Unions "extremely concerned" with major NSW Police local area command restructure

"We are extremely concerned about the loss of critical civilian support staff" says the PSA.
"We are extremely concerned about the loss of critical civilian support staff" says the PSA.

The recent NSW Police Force restructure, which will see a reduction of local area commands and the consolidation of the Hume LAC and Cootamundra LAC, has drawn concern from the Public Service Association (PSA). 

The Hume LAC will cover Northern Cootamundra, including Young, and become the Hume Police District and Wagga Wagga LAC will combine with Southern Cootamundra’s LAC to make the Riverina Police. 

NSW Police Commissioner Mick Fuller and Deputy Commissioner Regional Field Operations Gary Worboys announced the changes led by the Police Association of NSW last week.

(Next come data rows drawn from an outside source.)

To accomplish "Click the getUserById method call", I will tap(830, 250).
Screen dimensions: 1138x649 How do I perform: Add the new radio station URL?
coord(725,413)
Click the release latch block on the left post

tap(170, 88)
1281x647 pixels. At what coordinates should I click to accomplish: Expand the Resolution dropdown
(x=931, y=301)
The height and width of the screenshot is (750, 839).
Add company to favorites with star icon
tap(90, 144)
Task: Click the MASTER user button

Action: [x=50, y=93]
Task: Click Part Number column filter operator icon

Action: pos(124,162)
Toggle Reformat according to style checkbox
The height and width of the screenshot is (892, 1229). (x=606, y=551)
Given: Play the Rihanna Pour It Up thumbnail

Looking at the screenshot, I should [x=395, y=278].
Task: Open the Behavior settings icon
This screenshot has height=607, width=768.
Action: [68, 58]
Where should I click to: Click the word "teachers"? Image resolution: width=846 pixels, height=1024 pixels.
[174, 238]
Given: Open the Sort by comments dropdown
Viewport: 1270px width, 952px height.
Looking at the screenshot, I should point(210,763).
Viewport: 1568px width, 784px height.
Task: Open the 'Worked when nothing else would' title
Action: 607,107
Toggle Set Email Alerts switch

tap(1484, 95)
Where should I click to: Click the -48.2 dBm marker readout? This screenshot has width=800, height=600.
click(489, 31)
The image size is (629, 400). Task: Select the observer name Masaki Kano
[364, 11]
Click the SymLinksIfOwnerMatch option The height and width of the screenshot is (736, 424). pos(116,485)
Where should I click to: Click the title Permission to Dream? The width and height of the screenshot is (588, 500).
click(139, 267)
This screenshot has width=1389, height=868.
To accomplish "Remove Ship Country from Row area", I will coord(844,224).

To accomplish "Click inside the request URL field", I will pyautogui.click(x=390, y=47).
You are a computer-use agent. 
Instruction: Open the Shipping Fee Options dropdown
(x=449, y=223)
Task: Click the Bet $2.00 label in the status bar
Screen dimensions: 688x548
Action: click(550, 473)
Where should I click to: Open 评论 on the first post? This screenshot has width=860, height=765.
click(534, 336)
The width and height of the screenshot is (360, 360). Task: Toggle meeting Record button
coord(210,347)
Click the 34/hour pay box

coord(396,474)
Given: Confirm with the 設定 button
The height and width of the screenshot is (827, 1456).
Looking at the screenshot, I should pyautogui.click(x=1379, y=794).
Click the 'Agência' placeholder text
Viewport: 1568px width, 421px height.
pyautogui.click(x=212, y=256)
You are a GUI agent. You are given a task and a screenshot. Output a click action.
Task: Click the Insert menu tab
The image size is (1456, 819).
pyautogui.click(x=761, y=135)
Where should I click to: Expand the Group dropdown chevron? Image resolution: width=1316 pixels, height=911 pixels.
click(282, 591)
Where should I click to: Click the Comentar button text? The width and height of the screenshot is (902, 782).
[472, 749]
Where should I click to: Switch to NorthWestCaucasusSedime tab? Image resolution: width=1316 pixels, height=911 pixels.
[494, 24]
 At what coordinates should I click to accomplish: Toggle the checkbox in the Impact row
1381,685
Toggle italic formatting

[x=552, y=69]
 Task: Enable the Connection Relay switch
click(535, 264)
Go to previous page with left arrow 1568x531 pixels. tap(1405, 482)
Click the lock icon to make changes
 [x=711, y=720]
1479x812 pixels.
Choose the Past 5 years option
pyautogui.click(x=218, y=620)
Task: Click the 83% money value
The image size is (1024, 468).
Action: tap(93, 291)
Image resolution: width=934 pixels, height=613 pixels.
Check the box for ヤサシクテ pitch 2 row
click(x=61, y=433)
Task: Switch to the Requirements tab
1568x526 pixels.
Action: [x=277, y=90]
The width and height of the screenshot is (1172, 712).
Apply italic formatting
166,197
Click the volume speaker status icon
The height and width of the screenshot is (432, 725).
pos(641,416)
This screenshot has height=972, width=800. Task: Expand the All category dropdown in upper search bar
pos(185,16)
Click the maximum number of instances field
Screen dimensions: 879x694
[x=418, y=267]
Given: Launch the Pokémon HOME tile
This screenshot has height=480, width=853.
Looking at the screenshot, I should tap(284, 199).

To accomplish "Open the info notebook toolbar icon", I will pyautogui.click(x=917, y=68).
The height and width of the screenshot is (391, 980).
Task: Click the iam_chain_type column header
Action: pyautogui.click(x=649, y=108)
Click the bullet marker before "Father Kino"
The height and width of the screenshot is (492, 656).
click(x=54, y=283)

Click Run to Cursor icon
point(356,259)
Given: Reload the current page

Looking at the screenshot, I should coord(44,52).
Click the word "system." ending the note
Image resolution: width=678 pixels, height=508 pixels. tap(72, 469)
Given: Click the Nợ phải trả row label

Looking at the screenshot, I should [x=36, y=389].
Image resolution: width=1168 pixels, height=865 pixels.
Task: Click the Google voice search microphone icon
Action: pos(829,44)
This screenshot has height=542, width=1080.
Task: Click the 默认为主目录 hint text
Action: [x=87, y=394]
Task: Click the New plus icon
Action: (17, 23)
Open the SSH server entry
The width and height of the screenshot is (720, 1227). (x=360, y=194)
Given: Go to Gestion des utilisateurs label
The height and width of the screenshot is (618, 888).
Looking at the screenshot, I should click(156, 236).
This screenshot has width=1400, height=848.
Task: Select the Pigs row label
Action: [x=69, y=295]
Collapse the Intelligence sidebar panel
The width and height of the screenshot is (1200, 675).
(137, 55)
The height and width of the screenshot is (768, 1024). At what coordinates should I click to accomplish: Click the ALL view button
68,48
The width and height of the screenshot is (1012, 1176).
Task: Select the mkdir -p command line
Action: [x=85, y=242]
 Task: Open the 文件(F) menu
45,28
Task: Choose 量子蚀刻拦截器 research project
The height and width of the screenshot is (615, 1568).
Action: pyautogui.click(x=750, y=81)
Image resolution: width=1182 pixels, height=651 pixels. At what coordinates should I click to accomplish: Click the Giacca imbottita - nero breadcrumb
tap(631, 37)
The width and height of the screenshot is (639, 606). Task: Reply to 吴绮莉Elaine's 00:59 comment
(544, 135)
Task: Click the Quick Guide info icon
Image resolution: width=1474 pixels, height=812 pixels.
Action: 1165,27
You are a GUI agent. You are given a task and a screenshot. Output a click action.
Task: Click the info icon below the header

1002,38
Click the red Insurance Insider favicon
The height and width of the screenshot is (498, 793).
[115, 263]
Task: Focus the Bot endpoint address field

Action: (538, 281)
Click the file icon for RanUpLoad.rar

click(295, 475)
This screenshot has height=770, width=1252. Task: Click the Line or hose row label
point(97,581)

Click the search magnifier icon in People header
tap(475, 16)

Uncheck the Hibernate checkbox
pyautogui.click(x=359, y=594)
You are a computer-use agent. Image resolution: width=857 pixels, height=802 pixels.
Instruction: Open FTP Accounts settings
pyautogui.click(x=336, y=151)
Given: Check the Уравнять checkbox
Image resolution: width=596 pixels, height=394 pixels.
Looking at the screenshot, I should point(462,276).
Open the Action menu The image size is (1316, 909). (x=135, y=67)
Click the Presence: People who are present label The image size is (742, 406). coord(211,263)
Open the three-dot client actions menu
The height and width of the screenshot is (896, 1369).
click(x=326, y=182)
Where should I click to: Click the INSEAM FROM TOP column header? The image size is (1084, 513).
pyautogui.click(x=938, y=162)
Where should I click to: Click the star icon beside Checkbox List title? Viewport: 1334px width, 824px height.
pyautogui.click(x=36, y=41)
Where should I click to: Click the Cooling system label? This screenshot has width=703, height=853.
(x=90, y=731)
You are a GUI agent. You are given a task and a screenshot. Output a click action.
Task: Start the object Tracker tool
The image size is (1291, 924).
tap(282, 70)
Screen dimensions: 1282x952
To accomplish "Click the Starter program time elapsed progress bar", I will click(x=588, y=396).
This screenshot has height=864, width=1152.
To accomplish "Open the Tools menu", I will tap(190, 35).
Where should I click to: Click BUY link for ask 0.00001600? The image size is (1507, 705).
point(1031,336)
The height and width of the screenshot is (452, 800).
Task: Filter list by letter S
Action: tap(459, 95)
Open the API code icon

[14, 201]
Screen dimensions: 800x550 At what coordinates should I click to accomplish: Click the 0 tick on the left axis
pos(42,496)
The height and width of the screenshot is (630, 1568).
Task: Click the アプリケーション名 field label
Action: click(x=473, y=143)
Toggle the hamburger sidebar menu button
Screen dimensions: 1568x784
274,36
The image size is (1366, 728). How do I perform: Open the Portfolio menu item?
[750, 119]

Thirty four LAC will be replaced by 26 police districts over the next few months. Each district will have a District Superintendent and enforce a ‘Officer-in-Charge’ model for each station. 

Hundreds of officers were consulted across the state as the restructure aims to streamline ranks and have greater frontline police.

Hume LAC Superintendent Andrew Koutsoufis said the details of the merge will be negotiated between the three LAC and include talks such as the exact transfer of officers.

“The local issues will be dealt with locally,” he said.

“For frontline police it will be business as usual. I can’t see any impact on frontline police at all, I can’t see it getting any weaker for frontline police –  I can see it getting stronger for the command.”

“There’s very little impact on the Hume command.” 

The Hume LAC is part of Phase 2 of the merge, and will begin the transition in March next year. 

"A large aspect of re-engineering is putting more police back on the frontline and a flexible workforce is a good outcome for regional communities," Commissioner Fuller, who announced the restructure last year said.

“Policing in regional and rural communities differs greatly from the city and our approach recognises the unique needs and challenges of both models.”

A new Region Enforcement Squad based in Wagga Wagga, Dubbo, Tamworth and Coffs-Clarence and the new Domestic Violence High Risk Offender Team in the Western Region will also be established. 

Deputy Commissioner Worboys said the new model will allow for “more more dynamic and flexible approach” with a greater focus on “important community issues”.

However the PSA have called on the NSW Nationals to step up and offer NSW Police officers more support as the model rolls out. 

“We are extremely concerned about the loss of critical civilian support staff who ensure police are properly equipped to be able to undertake the full range of their duties on behalf of their local communities,” PSA General Secretary Stewart Little said. 

Mr Little cited the “hit” on TAFE, National Parks, disability and critical public services in regional NSW led by the Coalition Government. 

“We call on the National Party in regional NSW to give an undertaking that local police will continue to have the vital administrative support that allows them to fully serve their communities and that no police officer will be forced into an administrative role and taken off frontline duties,” he said. 

Deputy Commissioner Worboys is set to lead the re-engineering process.